PROVIDED DATA

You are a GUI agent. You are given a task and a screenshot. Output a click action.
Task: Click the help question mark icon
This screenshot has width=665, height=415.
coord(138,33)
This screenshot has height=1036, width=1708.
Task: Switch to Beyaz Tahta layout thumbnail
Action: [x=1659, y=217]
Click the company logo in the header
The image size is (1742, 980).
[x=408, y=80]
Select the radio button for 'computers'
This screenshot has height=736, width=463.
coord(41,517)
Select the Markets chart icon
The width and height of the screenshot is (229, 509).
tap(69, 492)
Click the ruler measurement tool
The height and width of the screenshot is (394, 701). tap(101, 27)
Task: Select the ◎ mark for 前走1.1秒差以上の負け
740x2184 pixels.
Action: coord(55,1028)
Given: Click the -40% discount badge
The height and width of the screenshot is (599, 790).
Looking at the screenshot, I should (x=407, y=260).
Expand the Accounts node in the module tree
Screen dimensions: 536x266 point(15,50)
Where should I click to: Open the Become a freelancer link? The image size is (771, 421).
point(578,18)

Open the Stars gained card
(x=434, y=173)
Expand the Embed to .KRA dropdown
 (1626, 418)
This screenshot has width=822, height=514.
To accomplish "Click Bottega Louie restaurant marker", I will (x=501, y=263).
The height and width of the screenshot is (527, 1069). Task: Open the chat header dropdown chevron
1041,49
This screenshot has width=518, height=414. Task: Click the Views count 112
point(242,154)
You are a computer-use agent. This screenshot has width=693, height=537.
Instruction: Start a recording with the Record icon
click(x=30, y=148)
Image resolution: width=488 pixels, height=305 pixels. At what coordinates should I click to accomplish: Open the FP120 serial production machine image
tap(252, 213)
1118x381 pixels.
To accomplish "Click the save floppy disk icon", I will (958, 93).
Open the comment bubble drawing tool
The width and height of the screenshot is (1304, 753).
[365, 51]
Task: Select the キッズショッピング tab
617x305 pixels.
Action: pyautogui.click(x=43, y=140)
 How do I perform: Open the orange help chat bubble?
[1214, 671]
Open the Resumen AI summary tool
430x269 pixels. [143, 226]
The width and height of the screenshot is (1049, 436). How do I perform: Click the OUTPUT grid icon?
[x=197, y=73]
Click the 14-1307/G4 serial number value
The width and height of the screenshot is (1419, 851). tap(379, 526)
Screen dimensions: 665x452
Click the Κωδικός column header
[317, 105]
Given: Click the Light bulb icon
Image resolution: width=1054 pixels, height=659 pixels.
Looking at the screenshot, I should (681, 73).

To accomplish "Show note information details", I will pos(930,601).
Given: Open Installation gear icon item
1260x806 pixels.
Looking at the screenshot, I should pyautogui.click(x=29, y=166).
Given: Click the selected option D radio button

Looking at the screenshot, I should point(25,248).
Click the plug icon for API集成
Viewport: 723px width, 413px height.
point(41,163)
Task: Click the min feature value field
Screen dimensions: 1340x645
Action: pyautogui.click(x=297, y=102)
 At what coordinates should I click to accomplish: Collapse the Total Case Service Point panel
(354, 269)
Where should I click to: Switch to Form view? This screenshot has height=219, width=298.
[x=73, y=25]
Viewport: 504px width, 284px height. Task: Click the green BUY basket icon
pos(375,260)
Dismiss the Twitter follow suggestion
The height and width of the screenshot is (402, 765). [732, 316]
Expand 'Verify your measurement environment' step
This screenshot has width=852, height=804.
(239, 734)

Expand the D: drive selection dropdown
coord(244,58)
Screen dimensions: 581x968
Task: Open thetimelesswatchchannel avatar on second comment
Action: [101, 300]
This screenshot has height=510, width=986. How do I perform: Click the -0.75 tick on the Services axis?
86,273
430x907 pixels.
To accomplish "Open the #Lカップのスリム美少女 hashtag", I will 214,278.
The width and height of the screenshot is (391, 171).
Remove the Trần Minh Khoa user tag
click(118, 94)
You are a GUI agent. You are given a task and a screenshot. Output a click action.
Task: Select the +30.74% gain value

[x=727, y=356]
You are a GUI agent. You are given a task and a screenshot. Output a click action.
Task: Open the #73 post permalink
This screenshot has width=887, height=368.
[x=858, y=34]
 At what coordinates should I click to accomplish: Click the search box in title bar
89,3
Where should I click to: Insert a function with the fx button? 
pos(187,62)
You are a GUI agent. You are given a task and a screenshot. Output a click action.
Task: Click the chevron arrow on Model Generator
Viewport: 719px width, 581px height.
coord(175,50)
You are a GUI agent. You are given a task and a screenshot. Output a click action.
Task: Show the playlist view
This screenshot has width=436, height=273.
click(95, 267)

WHAT YOU SHOULD DO
Reproduce everything from the line containing "Expand the D: drive selection dropdown" down to the line containing "click(118, 94)", substituting "image" for "screenshot" and changing nothing else.

EXERCISE OUTPUT
Expand the D: drive selection dropdown
coord(244,58)
Screen dimensions: 581x968
Task: Open thetimelesswatchchannel avatar on second comment
Action: [101, 300]
This image has height=510, width=986. How do I perform: Click the -0.75 tick on the Services axis?
86,273
430x907 pixels.
To accomplish "Open the #Lカップのスリム美少女 hashtag", I will 214,278.
The width and height of the image is (391, 171).
Remove the Trần Minh Khoa user tag
click(118, 94)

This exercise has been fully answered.